> Task requirements: Repeat the data that follows exactly, starting at the line with "Given: Open the" and ending at the line with "You are a computer-use agent. Viewport: 446px", and leave out every picture.

-- Dataset excerpts follows --

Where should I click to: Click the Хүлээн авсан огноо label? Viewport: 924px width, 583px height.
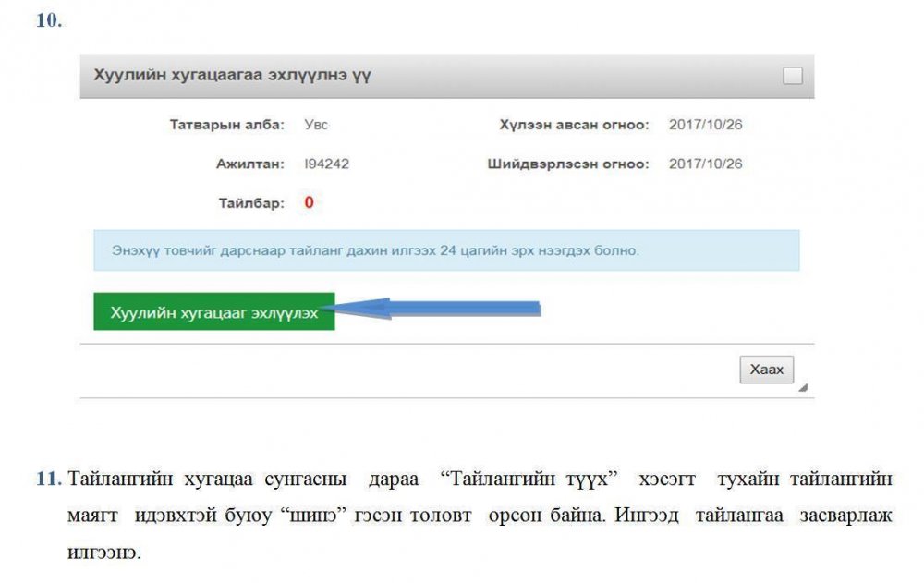click(574, 125)
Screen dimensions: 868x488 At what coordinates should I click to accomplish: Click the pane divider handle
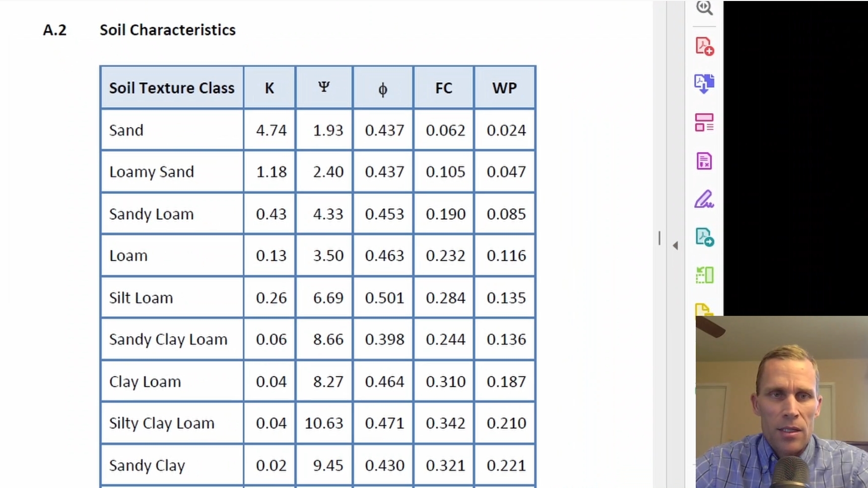[660, 238]
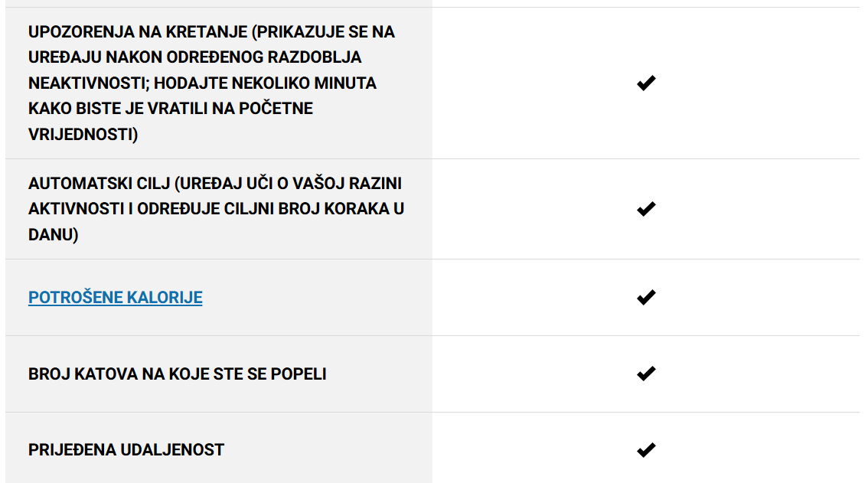Click the checkmark for Prijeđena udaljenost row

coord(646,450)
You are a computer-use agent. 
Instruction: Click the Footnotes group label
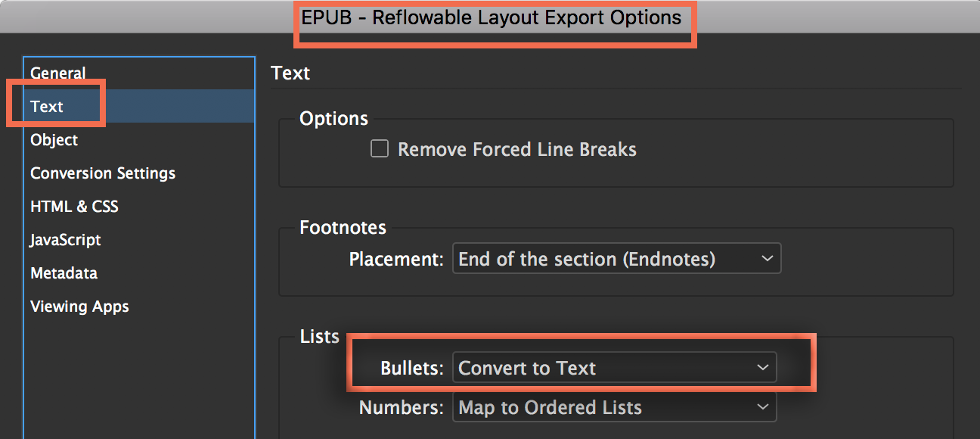343,228
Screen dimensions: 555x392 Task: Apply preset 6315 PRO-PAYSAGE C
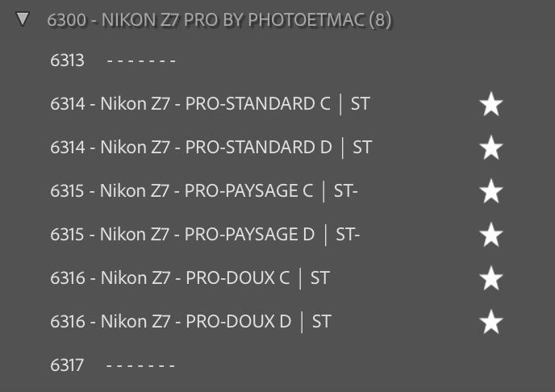[203, 191]
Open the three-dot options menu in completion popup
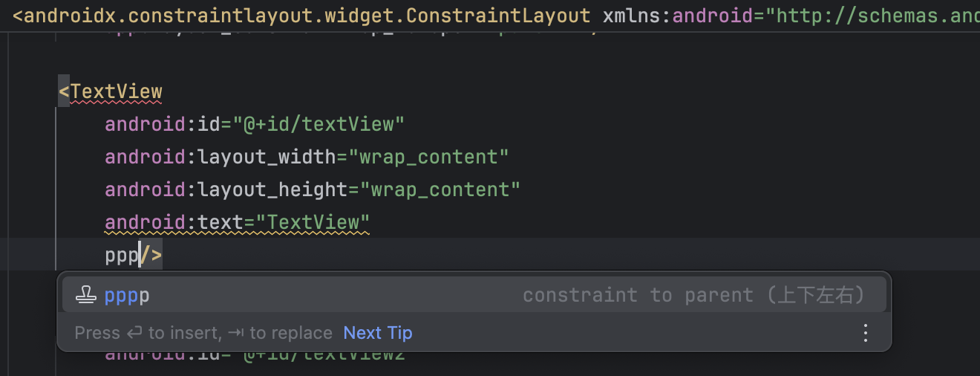980x376 pixels. (x=865, y=333)
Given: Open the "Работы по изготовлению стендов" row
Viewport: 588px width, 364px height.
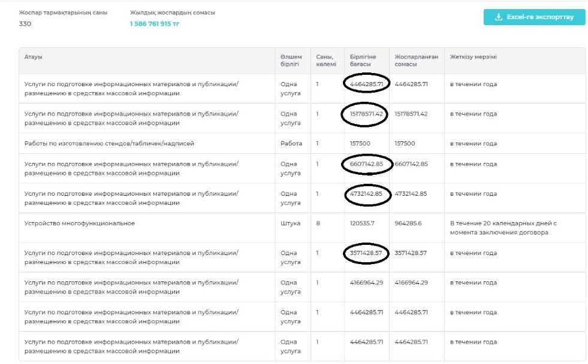Looking at the screenshot, I should point(109,144).
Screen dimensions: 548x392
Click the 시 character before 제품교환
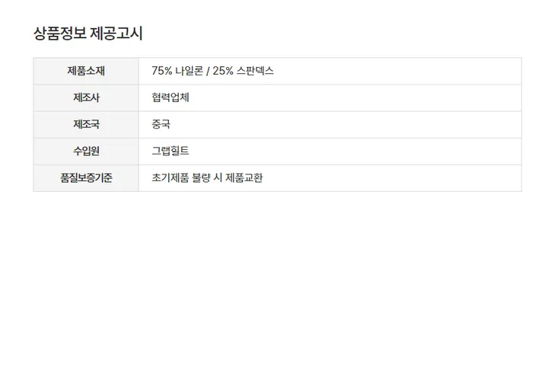pos(219,177)
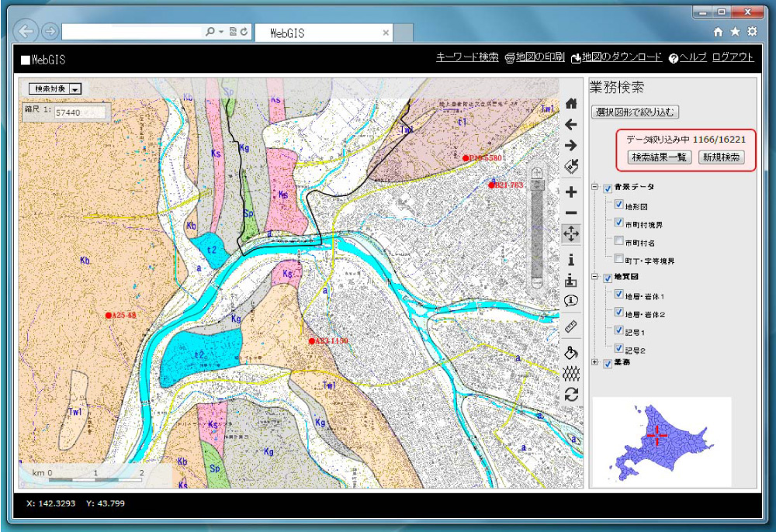Click the refresh map icon
The width and height of the screenshot is (776, 532).
click(x=571, y=395)
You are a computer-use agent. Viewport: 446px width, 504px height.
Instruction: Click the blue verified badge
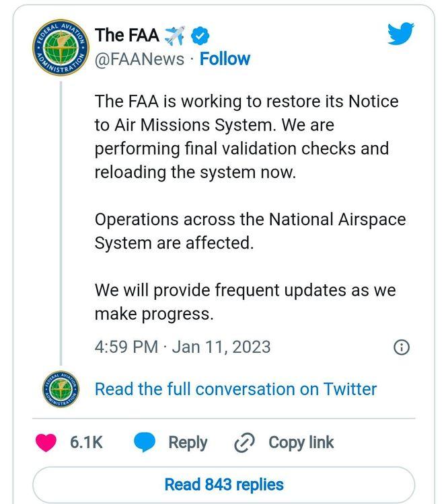click(200, 34)
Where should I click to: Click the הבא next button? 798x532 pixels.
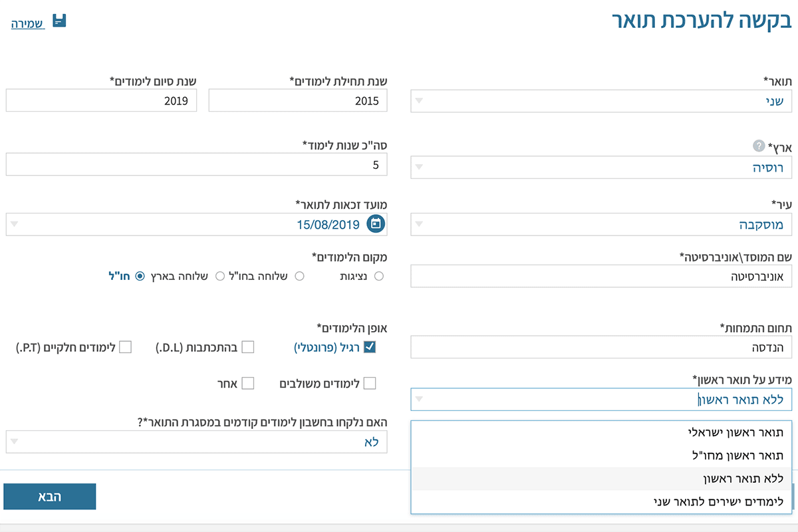[x=50, y=497]
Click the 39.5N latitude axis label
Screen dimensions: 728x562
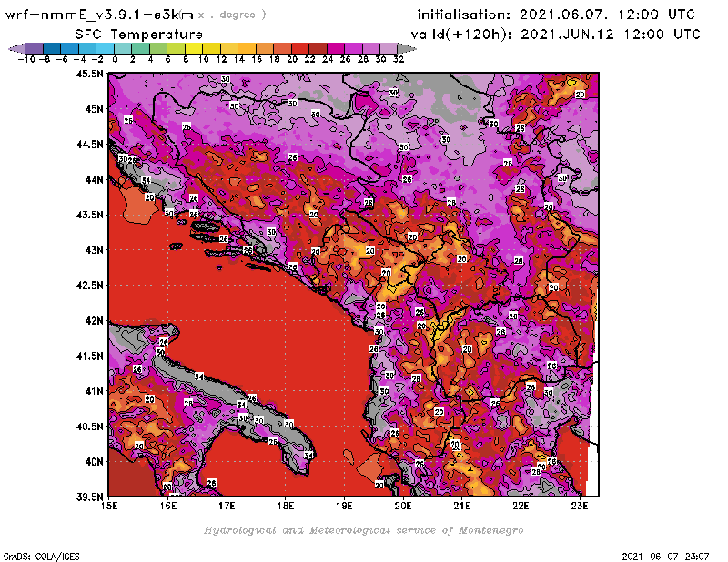click(89, 497)
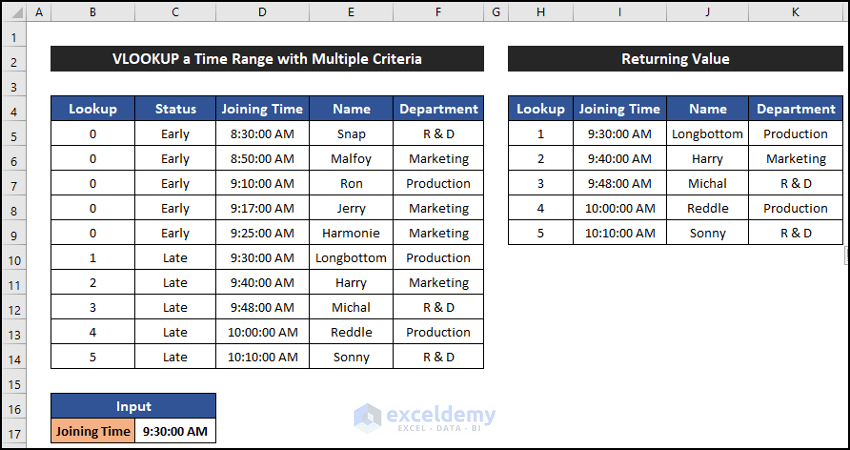Select the orange Joining Time label cell
Viewport: 850px width, 450px height.
tap(92, 432)
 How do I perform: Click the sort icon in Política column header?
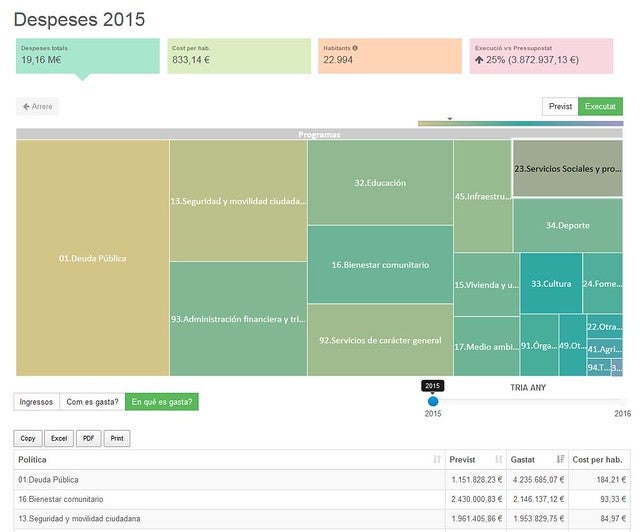click(x=437, y=459)
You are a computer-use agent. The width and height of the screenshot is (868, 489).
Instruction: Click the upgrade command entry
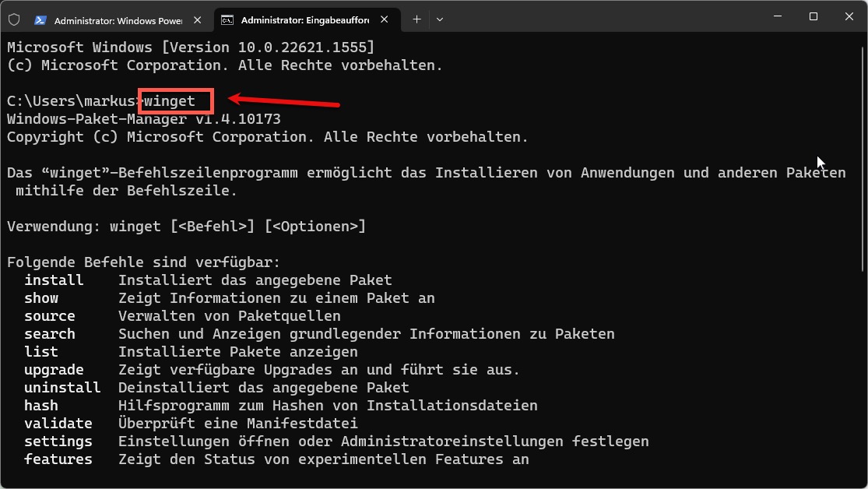[54, 369]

-- Dataset excerpts concluded --

> Worked solution:
Given: Open the "Работы по изготовлению стендов" row
Viewport: 588px width, 364px height.
Looking at the screenshot, I should point(109,144).
Screen dimensions: 548x392
Click the 시 character before 제품교환
pos(219,177)
Click the refresh map icon
The width and height of the screenshot is (776, 532).
click(x=571, y=395)
You are a computer-use agent. Viewport: 446px width, 504px height.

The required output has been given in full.